Exigen la creación de un ente gestor para llevar a cabo la restauración ambiental de las zonas

La idea es que aquellos trabajadores que no puedan acogerse al plan social planteado por el Gobierno sean recolocados en este organismo ambiental. Las centrales están a la espera de que el ministerio les dé una respuesta en la próxima reunión, el 16 de octubre. También se planteó en el encuentro la necesidad de hablar de las contratas y sobre «qué va a pasar con quienes estén en empresas que no continúen porque se hace efectiva la liquidación en la que están inmersas», indicó Alperi. También negociarán el futuro de la Fundación Ciudad de la Energía (Ciuden).

Sobre el persona excedente, aún no se ha llegado a un acuerdo «porque queremos que se garantice el empleo, ya que se trata de unos territorios con muchas dificultades para fijar población», señaló. Para asegurar los puestos de trabajo, los sindicatos propusieron que haya una partida en los Presupuestos Generales del Estado encaminada a habilitar líneas de ayudas a la creación de tejido empresarial.
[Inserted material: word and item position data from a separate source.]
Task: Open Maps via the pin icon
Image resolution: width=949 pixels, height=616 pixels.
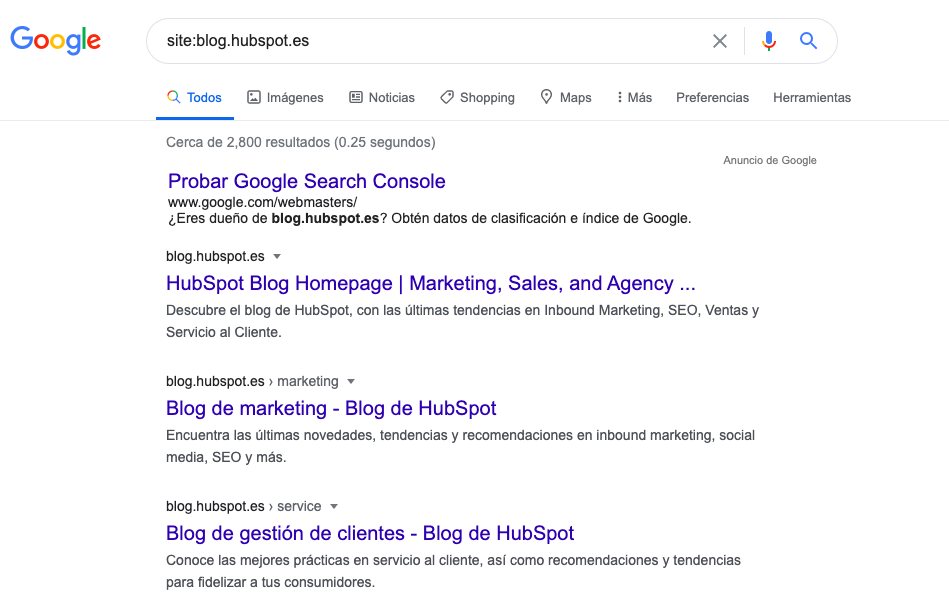Action: (x=546, y=97)
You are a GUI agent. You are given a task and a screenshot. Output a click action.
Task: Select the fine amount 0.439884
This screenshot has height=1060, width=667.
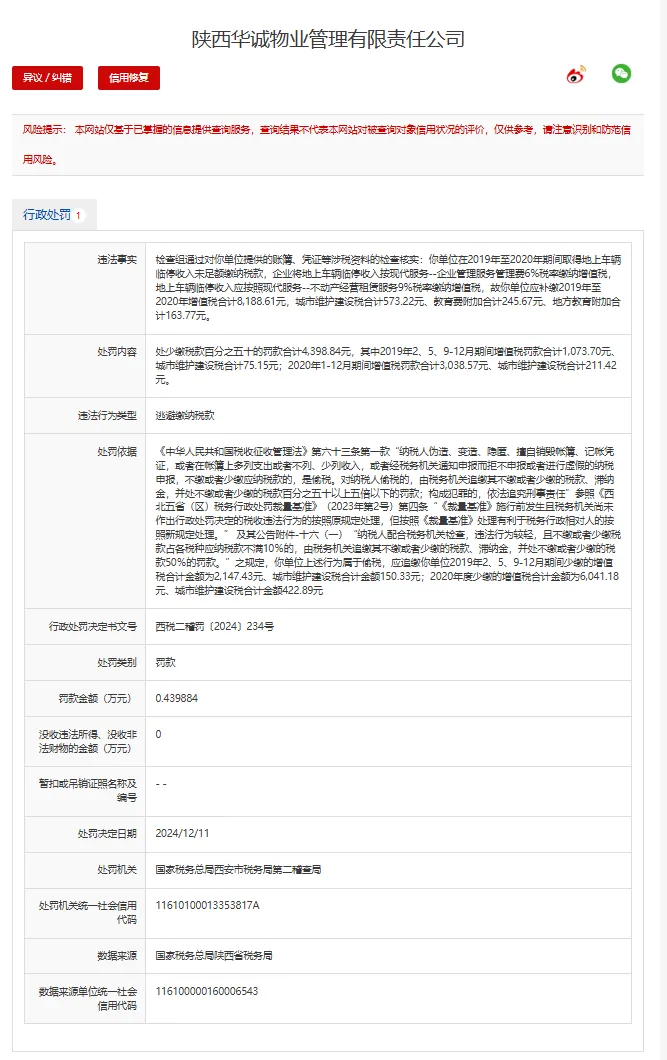[x=178, y=697]
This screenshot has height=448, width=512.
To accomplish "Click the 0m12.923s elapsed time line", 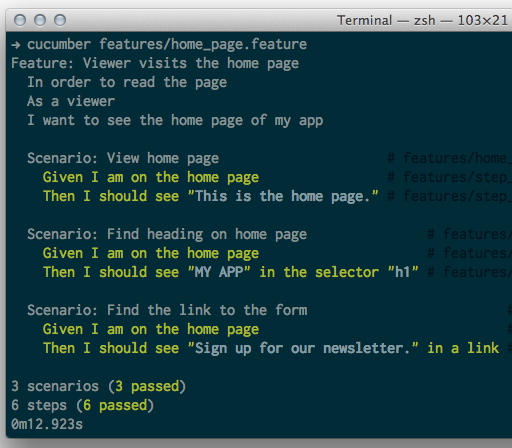I will coord(47,424).
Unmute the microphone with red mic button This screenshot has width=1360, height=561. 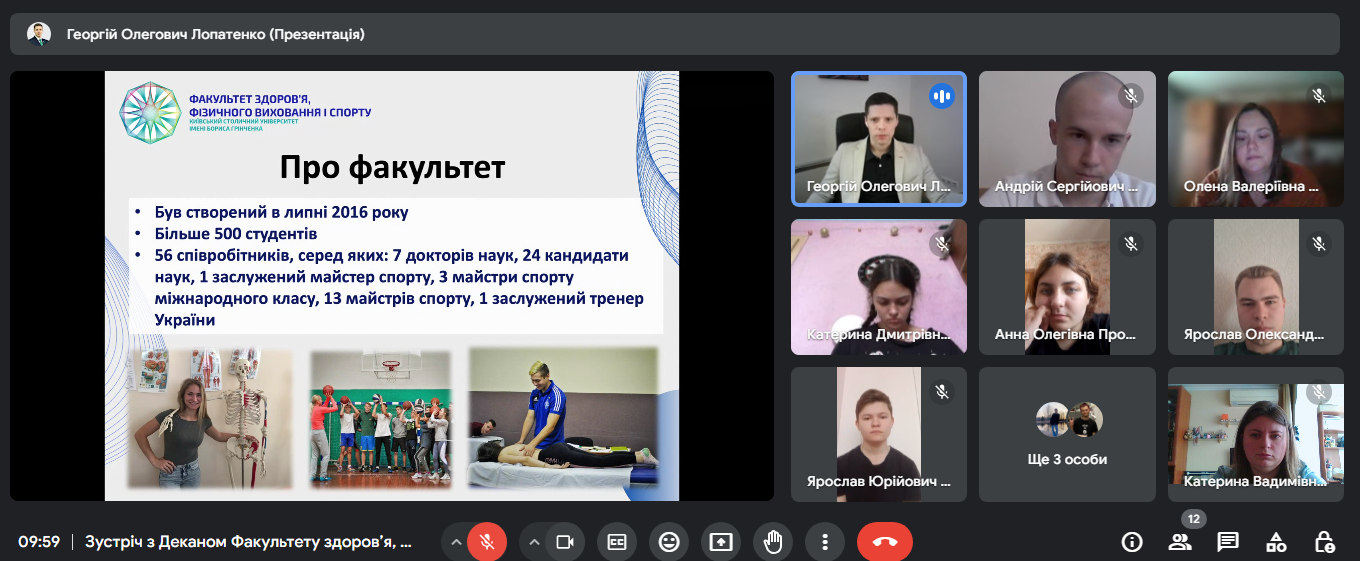point(487,542)
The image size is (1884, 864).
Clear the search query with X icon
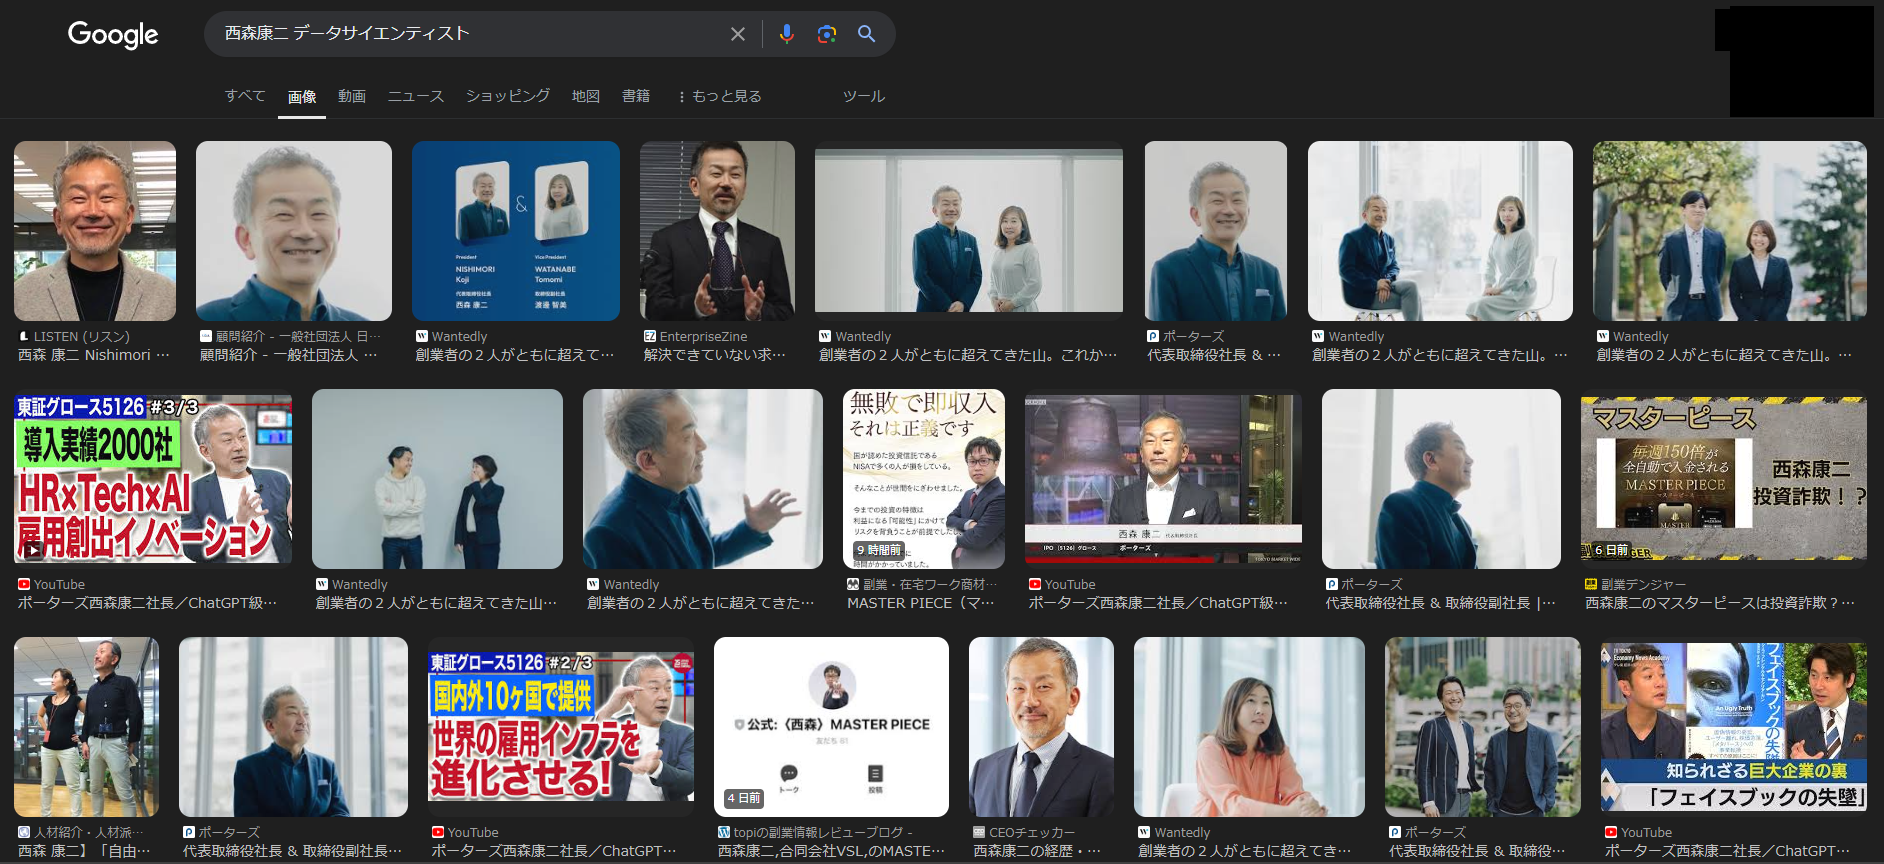coord(738,34)
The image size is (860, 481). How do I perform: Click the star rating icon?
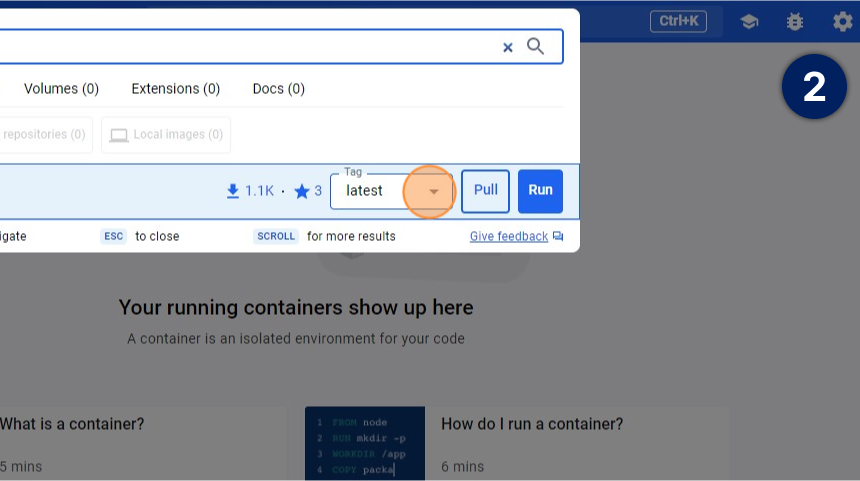pos(302,191)
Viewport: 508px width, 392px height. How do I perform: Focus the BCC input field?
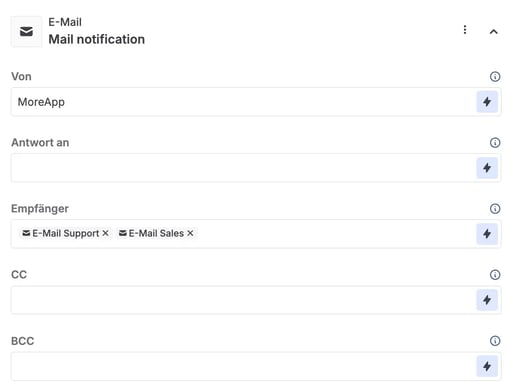click(243, 366)
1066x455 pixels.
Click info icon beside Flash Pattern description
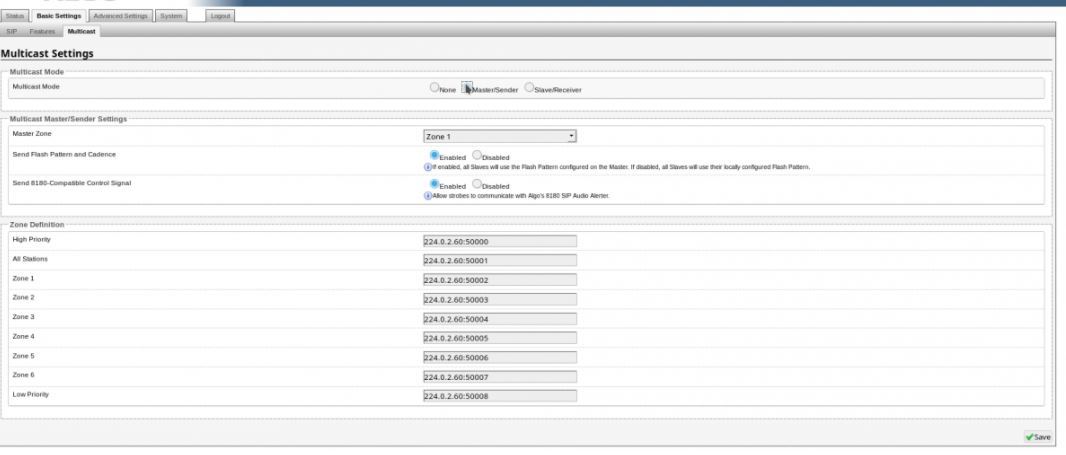click(x=428, y=166)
Una más tradicional, para favorecer la actividad en las zonas afectadas, y otra más novedosa relacionada con la transición energética, que podría financiarse, por ejemplo, con «dinero de la subasta de derechos de emisión», añadió Alperi.

El Gobierno insiste en el plan social presentado en la primera reunión con los sindicatos, basado en bajas indemnizadas y prejubilaciones, cuyo límite bajó de los 50 a los 48 años, aunque aún quedan puntos por acordar. Para los empleados que superen esa edad, pidieron que las salidas no sean traumáticas. Martínez Caliero se mostró esperanzado «porque se dan pasos, pero no estamos contentos porque significa desmantelar el sector» y Alperi apostó por abordar este diálogo como un plan integral.